• [WHAT IS NEEDED] When you reach the line containing "Image resolution: width=1251" in the data below, begin returning lines exactly as written, and stop once the line containing "Click the red 15438.0" has been returned.

THE DATA START

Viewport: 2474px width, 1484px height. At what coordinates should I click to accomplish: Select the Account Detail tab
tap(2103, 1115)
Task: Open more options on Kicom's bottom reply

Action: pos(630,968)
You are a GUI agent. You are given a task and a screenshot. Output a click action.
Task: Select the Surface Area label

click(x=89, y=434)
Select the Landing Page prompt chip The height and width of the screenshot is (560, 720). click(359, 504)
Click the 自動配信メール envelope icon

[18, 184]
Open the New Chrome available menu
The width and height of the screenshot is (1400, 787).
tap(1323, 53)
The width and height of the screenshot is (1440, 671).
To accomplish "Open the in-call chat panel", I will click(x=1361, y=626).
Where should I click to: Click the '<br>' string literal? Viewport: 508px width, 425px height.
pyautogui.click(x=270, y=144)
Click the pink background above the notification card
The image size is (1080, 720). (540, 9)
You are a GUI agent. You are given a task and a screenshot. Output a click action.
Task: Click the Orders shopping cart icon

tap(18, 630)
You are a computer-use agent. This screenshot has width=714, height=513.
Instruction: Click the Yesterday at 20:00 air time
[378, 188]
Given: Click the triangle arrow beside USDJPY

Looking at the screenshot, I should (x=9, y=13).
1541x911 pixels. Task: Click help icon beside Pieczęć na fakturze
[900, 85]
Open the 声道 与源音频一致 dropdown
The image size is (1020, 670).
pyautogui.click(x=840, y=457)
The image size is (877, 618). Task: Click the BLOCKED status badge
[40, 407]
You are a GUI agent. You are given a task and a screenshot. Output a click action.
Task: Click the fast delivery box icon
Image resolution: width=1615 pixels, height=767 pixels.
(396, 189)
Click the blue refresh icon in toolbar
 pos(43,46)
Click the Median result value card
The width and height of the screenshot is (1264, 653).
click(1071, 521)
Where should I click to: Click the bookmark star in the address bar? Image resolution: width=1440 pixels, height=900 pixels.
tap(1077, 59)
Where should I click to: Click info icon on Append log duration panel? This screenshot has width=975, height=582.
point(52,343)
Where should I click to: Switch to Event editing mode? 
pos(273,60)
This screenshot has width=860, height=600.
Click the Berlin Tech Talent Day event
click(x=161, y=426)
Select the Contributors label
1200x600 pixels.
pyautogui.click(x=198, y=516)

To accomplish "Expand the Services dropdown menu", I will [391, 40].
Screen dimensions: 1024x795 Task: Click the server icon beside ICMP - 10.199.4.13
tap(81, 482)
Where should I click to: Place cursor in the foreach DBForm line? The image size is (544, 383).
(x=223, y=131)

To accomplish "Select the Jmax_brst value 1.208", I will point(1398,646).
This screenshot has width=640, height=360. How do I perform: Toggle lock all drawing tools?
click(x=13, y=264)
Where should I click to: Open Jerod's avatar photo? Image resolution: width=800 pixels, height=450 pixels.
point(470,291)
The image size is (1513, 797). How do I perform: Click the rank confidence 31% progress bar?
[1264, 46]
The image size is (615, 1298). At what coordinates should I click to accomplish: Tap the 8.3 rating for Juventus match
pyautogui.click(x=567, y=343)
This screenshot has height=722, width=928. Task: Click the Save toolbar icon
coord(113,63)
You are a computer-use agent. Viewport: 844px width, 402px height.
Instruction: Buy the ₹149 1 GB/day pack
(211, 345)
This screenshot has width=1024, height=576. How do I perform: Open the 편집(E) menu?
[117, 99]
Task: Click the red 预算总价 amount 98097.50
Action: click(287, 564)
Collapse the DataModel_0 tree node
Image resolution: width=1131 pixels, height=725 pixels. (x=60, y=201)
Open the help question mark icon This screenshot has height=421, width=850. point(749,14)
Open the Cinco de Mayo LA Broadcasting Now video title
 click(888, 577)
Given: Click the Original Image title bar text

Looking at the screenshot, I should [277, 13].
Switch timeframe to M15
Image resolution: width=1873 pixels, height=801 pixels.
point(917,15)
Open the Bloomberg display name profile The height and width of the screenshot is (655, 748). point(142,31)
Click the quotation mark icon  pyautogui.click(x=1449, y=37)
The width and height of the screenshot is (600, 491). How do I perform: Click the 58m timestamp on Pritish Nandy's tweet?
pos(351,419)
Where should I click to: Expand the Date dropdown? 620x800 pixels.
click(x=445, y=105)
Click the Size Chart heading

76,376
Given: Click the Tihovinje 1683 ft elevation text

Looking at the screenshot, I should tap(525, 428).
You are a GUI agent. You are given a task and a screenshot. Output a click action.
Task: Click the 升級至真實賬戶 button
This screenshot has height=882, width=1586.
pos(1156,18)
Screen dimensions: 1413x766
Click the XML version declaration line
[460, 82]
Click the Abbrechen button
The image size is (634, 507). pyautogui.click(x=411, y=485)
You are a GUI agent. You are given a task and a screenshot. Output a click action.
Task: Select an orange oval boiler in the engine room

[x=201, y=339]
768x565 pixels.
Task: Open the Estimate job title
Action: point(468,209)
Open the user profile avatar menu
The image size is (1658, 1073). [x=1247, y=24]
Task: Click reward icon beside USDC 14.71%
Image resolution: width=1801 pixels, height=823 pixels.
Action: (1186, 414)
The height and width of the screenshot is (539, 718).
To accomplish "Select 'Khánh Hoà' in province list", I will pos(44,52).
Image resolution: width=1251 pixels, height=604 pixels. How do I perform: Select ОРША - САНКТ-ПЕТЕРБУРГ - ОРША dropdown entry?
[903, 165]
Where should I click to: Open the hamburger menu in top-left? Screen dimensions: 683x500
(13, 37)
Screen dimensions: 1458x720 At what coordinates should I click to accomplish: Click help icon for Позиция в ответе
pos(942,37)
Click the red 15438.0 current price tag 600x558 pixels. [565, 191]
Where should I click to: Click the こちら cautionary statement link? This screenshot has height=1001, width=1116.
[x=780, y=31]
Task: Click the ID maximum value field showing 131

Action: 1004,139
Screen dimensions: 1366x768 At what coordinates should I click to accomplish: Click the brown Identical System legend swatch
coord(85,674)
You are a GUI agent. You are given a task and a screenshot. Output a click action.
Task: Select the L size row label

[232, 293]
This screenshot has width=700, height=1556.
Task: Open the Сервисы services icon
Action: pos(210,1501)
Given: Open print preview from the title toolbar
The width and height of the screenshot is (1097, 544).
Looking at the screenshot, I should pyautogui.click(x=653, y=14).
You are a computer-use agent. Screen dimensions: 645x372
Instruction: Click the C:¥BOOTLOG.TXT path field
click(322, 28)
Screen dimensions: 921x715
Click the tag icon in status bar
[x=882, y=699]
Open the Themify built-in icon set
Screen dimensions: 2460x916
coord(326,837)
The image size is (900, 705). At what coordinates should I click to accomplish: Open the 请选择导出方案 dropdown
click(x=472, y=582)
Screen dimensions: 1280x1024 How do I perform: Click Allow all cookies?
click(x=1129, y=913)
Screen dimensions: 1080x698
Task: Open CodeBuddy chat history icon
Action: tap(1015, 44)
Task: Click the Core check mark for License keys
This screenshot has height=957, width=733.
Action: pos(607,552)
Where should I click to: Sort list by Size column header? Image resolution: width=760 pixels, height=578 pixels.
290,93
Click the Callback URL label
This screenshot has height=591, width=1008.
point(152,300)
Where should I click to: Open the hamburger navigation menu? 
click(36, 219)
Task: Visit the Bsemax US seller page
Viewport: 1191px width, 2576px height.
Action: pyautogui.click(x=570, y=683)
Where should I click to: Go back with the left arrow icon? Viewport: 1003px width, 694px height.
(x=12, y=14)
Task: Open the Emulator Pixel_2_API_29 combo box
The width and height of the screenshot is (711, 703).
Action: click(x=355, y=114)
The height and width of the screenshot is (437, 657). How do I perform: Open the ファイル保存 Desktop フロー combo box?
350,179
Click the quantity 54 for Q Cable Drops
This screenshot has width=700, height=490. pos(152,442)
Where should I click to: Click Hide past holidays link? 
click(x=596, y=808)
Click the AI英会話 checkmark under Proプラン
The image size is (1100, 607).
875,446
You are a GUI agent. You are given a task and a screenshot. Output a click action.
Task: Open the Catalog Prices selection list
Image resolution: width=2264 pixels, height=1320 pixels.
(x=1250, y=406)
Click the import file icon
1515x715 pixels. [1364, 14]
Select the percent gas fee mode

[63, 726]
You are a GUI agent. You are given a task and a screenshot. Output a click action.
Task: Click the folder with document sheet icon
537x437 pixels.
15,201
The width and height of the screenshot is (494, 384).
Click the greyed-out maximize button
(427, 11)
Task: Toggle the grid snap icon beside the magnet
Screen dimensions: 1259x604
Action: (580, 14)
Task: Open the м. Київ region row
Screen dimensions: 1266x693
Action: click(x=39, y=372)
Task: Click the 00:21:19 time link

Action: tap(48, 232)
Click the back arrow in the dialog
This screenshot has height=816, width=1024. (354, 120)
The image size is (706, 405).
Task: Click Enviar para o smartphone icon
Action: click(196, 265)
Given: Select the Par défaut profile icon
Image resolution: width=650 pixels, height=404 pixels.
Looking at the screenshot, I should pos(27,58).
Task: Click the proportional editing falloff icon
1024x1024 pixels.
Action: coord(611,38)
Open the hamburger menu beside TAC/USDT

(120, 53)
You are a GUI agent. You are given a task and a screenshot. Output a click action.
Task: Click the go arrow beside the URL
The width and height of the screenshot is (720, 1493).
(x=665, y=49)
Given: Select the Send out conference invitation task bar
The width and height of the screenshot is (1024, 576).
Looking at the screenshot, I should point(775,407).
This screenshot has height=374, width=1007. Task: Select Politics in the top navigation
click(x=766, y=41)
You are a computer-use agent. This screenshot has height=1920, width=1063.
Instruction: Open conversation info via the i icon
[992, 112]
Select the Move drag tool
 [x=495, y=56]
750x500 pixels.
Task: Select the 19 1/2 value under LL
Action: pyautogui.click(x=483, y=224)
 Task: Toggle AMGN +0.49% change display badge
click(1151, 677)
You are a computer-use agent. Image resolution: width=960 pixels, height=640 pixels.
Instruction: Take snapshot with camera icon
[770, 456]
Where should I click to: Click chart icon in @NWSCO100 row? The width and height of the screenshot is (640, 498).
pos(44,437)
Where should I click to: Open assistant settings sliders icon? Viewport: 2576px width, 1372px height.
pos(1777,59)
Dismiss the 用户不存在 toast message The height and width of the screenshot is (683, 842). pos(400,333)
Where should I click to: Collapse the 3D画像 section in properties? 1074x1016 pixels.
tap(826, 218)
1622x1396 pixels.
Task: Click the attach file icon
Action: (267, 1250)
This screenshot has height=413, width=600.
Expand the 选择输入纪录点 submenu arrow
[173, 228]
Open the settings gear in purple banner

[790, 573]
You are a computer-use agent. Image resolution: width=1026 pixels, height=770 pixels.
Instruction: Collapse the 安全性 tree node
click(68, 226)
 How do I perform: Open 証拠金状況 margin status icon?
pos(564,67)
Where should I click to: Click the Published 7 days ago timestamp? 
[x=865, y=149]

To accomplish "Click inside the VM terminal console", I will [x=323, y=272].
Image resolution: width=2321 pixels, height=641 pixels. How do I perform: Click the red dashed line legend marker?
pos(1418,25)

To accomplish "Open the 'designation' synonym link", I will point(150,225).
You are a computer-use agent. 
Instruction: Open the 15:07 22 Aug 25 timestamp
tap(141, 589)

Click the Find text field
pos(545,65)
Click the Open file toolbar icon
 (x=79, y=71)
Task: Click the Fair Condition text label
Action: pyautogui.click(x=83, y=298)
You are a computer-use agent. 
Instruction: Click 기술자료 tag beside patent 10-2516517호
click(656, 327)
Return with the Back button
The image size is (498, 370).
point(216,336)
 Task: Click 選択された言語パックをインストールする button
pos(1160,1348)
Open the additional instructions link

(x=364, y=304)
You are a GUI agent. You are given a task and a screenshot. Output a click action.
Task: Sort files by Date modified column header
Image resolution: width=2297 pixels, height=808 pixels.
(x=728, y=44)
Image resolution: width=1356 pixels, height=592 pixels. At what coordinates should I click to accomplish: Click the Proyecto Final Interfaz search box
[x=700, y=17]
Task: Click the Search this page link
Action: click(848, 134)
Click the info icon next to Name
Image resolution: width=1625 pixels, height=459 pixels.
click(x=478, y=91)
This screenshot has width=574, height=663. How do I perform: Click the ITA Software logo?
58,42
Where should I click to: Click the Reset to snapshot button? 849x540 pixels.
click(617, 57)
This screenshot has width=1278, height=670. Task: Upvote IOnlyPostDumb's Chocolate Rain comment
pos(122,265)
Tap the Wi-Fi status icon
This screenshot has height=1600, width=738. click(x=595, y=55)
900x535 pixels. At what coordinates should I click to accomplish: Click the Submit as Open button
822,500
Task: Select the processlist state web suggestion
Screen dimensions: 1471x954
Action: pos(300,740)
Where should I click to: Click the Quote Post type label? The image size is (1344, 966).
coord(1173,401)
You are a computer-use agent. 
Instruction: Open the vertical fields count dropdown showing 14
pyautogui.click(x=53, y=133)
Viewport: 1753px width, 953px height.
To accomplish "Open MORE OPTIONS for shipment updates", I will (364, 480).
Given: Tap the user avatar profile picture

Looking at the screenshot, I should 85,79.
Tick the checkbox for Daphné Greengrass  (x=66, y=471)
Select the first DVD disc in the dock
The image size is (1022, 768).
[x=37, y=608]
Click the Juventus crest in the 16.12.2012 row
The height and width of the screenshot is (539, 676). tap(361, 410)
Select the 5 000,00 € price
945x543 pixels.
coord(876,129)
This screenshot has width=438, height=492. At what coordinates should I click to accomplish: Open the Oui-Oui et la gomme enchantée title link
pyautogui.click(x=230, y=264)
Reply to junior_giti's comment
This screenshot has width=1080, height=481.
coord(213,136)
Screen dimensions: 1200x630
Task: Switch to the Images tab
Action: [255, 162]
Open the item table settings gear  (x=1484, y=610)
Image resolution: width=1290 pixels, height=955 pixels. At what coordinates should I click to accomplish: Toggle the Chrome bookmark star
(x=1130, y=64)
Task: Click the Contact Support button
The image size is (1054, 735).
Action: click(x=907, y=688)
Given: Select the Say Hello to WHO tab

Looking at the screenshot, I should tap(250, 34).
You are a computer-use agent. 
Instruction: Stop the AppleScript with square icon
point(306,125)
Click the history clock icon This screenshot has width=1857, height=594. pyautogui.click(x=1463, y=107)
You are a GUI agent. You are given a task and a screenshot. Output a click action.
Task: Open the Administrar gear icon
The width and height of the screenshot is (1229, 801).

THE DATA END

• [EXERCISE RESPONSE]
Image resolution: width=1251 pixels, height=604 pixels. How do I perform: Select ОРША - САНКТ-ПЕТЕРБУРГ - ОРША dropdown entry?
[903, 165]
Where should I click to: Open the hamburger menu in top-left? Screen dimensions: 683x500
(13, 37)
Screen dimensions: 1458x720 At what coordinates should I click to accomplish: Click help icon for Позиция в ответе
pos(942,37)
Click the red 15438.0 current price tag 600x558 pixels. [565, 191]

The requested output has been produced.